In our interest of ensuring the integrity of our research and as part of our commitment to public transparency, OHSU actively regulates, tracks and manages relationships that our researchers may hold with entities outside of OHSU. In regard to this research, OHSU's Nakai and Adachi receive a royalty of AAV-related technologies licensed by Takara Bio Inc. and Capsigen Inc. Nakai serves as a consultant for biotech companies, is a co-founder of Capsigen Inc., and holds shares of Capsigen Inc. and Sphere Gene Therapeutics.
This research was supported by a Sponsored Research Fund from Otsuka Pharmaceutical Co., Ltd., and National Institutes of Health Grant P51 OD011092, which supports the Oregon National Primate Research Center. This work used the Extreme Science and Engineering Discovery Environment, which is supported by National Science Foundation grant number ACI-1548562. Specifically, it used the Bridges-2 system, which is supported by NSF award number ACI-1928147, at the Pittsburgh Supercomputing Center. The ONPRC Molecular Virology Core, supported by P51 OD011092, provided neutralizing antibody assays for NHPs. The content is solely the responsibility of the authors and does not necessarily represent the official views of any funders.

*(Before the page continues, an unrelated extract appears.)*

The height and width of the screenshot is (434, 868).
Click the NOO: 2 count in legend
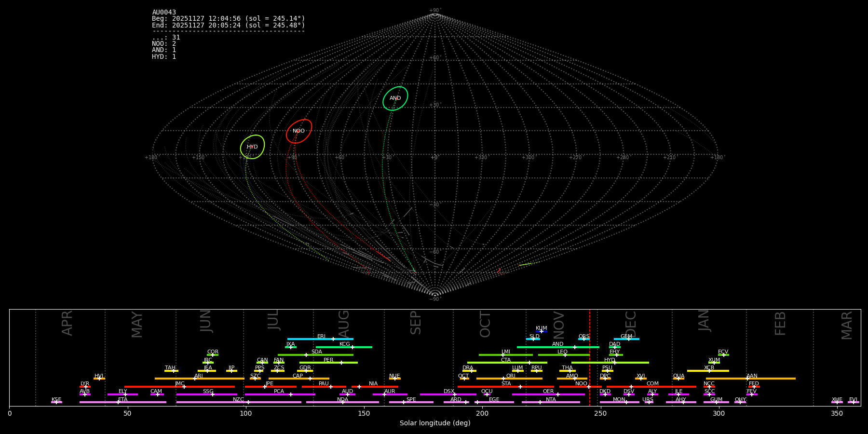[164, 44]
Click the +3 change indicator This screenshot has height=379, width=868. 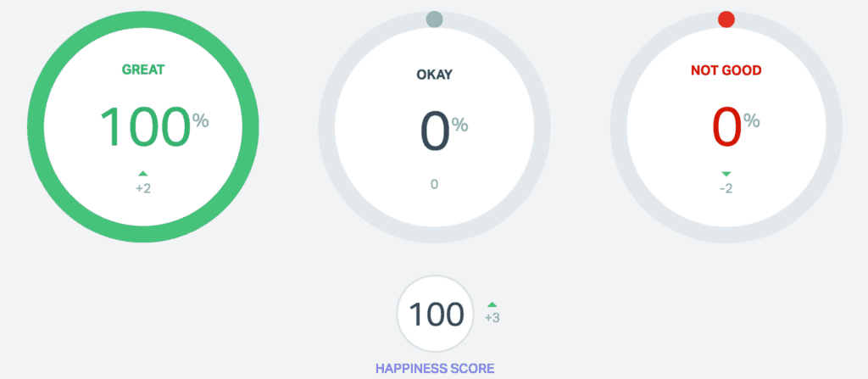click(492, 318)
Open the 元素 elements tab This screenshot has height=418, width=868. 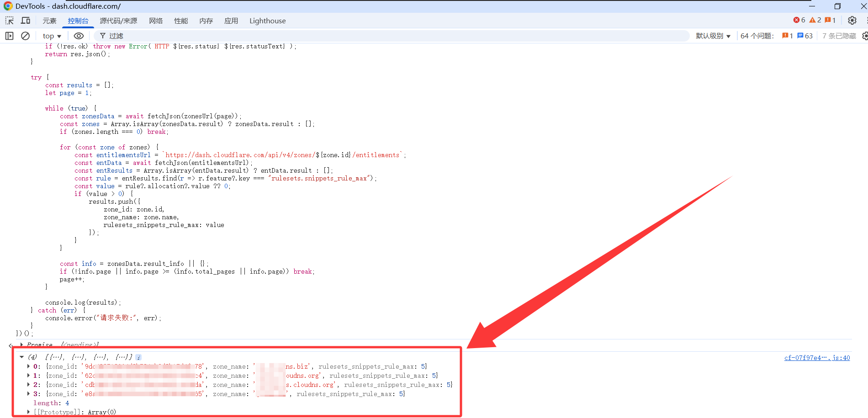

All research involving animal subjects at OHSU must be reviewed and approved by the university's Institutional Animal Care and Use Committee (IACUC). The IACUC's priority is to ensure the health and safety of animal research subjects. The IACUC also reviews procedures to ensure the health and safety of the people who work with the animals. The IACUC conducts a rigorous review of all animal research proposals to ensure they demonstrate scientific value and justify the use of live animals.